Phytase, NSP-ase & Protease in Poultry Feed Formulation: Digestibility Coefficients and FCR Improvements

The economic efficiency of poultry production is substantially determined by feed conversion ratio (FCR) and feed cost — the two variables most directly influenced by the nutritional quality of the diet and the efficiency with which nutrients are utilised by the bird.
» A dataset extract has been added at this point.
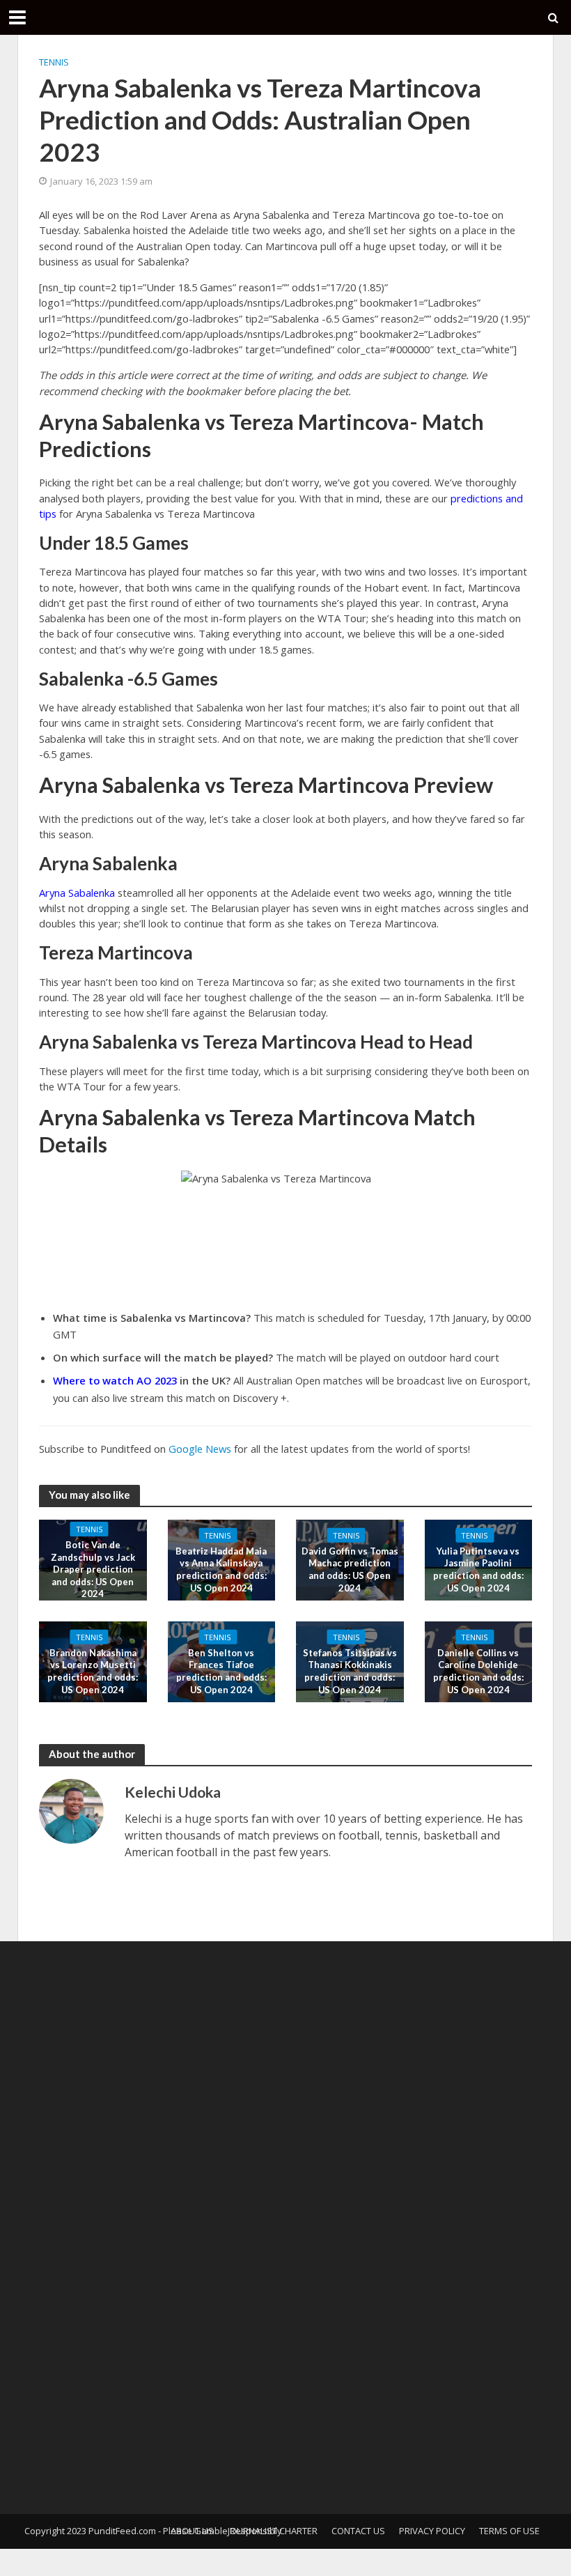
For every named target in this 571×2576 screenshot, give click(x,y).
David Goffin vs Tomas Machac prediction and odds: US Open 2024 (350, 1569)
Plant-based poultry diets contain significant quantities of anti-nutritive factors that impair nutrient availability: phytate binds phosphorus and mineral cations; non-starch polysaccharides (NSP) create viscous intestinal contents; and protease inhibitors and fibrous structures limit protein digestion.

Three enzyme classes address these limitations directly: phytase, which releases phytate-bound phosphorus and reduces anti-nutritive phytate effects; NSP-ases, which degrade arabinoxylan, beta-glucan, and other polysaccharide anti-nutritive factors; and exogenous protease, which enhances amino acid release from plant protein sources. Together, they constitute the core of the modern multi-enzyme feed supplement strategy. Infinita Biotech manufactures animal feed enzymes covering all three classes for poultry and other monogastric nutrition applications.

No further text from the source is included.